*Instructions for the task*.
Transcribe the data lines verbatim, starting at the line containing "At what coordinates should I click to accomplish: Edit" and ending at the line containing "[x=438, y=273]", with both of those lines included.

*Dataset rows*.
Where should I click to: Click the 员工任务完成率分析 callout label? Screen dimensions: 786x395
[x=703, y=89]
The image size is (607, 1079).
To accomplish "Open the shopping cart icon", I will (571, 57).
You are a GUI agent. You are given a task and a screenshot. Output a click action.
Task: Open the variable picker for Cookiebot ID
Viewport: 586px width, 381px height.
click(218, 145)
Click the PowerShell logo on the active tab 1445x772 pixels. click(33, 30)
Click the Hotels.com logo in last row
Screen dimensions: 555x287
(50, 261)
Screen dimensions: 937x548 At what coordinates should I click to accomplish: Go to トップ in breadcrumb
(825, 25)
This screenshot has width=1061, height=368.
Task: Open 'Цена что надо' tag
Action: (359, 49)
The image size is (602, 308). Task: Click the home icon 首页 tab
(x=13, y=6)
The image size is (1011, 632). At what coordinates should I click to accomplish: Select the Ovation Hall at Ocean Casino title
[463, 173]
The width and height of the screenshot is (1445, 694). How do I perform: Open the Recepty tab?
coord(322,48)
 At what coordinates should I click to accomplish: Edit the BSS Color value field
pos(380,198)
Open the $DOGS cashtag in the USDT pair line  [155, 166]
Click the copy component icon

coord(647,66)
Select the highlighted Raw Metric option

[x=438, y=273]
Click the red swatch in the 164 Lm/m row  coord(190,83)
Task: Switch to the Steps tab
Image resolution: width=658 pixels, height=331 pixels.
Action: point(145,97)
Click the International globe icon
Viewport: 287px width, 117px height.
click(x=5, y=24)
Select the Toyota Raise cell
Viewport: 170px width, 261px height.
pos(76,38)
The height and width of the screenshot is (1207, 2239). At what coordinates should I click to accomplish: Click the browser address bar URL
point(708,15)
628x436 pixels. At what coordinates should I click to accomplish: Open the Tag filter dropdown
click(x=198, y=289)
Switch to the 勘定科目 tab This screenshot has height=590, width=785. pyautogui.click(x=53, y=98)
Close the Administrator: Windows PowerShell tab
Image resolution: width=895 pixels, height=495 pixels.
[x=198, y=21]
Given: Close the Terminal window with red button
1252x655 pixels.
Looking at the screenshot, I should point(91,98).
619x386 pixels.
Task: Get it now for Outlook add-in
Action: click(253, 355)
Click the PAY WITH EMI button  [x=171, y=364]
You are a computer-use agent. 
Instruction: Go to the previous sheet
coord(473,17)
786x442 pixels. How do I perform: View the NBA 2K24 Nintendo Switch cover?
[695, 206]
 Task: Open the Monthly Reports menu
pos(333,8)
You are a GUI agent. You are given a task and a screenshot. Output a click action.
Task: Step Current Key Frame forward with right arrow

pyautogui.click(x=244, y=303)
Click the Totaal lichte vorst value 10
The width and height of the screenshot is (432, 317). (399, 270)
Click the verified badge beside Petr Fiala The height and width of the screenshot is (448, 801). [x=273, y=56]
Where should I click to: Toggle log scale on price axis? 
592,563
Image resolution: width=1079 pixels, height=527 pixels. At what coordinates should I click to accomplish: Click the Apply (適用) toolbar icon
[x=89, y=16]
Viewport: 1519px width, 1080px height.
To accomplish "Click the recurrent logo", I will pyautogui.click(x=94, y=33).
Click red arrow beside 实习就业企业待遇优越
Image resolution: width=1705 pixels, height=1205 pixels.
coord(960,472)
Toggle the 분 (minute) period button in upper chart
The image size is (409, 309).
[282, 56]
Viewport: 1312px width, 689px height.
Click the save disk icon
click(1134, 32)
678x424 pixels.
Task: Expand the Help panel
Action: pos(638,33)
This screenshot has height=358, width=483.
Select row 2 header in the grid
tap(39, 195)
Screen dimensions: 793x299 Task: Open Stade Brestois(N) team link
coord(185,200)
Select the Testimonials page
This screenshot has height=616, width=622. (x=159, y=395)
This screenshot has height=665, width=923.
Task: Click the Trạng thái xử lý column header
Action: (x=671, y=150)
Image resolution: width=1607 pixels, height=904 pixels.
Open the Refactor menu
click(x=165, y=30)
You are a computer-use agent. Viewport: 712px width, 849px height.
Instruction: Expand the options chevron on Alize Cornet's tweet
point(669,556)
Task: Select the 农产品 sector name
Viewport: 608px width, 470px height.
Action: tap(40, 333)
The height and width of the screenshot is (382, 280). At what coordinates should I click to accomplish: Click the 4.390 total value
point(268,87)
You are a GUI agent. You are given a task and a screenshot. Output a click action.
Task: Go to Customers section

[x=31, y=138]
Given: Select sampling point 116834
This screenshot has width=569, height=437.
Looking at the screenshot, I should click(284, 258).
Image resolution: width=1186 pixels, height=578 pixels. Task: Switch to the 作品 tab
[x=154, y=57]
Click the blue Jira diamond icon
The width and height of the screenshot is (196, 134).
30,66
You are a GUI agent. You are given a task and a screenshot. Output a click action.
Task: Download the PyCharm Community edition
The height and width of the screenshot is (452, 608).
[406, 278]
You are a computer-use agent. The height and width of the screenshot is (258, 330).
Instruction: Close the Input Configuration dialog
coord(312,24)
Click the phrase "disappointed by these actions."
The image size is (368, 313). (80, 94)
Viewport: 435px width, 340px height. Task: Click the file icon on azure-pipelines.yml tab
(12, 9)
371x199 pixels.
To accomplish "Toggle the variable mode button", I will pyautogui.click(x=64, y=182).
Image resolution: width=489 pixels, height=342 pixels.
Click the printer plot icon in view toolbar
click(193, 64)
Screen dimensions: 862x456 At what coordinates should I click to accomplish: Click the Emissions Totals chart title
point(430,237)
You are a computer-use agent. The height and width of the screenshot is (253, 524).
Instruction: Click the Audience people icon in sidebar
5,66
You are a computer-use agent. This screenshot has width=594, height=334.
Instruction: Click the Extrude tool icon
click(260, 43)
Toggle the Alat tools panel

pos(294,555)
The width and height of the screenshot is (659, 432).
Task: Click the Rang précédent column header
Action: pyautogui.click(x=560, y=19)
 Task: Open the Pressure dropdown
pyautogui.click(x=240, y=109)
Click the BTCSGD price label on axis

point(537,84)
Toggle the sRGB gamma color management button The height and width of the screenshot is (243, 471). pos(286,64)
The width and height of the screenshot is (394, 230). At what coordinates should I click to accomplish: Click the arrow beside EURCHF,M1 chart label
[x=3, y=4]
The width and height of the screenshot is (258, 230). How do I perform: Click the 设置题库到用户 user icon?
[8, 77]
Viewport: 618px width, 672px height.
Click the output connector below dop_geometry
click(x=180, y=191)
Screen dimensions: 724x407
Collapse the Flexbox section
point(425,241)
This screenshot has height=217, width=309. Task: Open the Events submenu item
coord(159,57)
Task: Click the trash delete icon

*Finished task*.
 At what coordinates should I click to accomplish: Edit the BSS Color value field
pos(380,198)
Open the $DOGS cashtag in the USDT pair line  [155, 166]
Click the copy component icon

coord(647,66)
Select the highlighted Raw Metric option

[x=438, y=273]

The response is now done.